Using apache ignite with non AWS S3 bucket as working directory

Hello,

my goal is use s3 for the working directory instead of a share file system. The ideal scenario would be for me that the remote files are stored on the worker nodes in a scratch directory where the process is executed and the result is then uploaded again to S3. For me it doesn't matter if the actual executor is 'slurm', 'ignite', etc.
My first try was using apache ignite in cominbation with the -w parameter.
However I'm using s3 API of ceph that is part of our openstack installation: https://docs.ceph.com/en/latest/radosgw/s3/.
I created an example repository https://github.com/pbelmann/ignite-s3 that shows my approach.

Nextflow Version

      N E X T F L O W
      version 21.04.0 build 5552
      created 02-05-2021 16:22 UTC 
      cite doi:10.1038/nbt.3820
      http://nextflow.io

Nextflow Error reported

While the file is correctly staged in s3 by the master node, the worker node fails with the message:


Error executing process > 'runBBMapDeinterleave (test1)'

Caused by:
  java.io.IOException: No space left on device

Command executed:

  reformat.sh in=interleaved.fq.gz out1=read1.fq.gz out2=read2.fq.gz

Command exit status:
  -

Command output:
  (empty)

Things to do:
[A] In the post above, condense the paragraph that opens "my goal is use s3" into a short bulleted list, keeping its main facts.
[B] Give every web address (URL) that appears in the post.

Data provided:

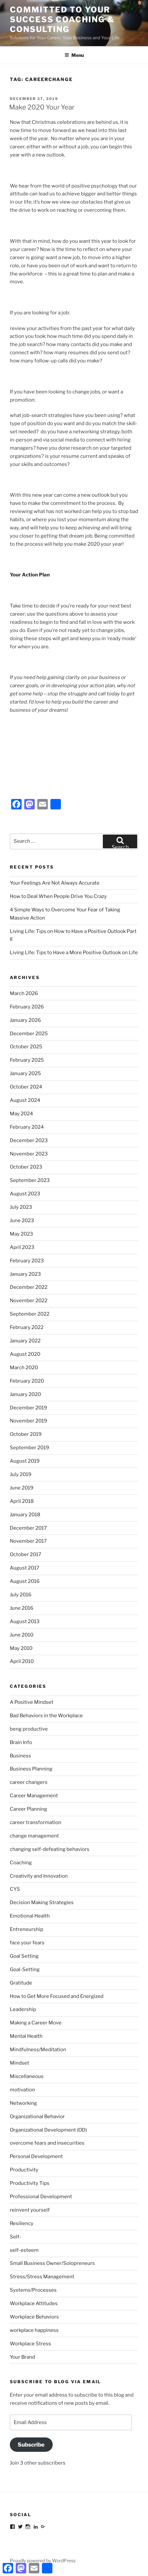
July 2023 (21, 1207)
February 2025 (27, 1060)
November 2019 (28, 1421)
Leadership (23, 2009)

Answers provided:
[A]
- Goal: use S3 as the working directory instead of a shared file system.
- Ideal setup: remote files are stored in a scratch directory on the worker nodes where the process runs, and the result is uploaded back to S3.
- The executor ('slurm', 'ignite', etc.) doesn't matter.
- First attempt: Apache Ignite with the -w parameter.
- Storage is not AWS but the S3 API of Ceph, part of an OpenStack installation (https://docs.ceph.com/en/latest/radosgw/s3/).
- An example repository shows the approach: https://github.com/pbelmann/ignite-s3.

[B]
- https://docs.ceph.com/en/latest/radosgw/s3/
- https://github.com/pbelmann/ignite-s3
- http://nextflow.io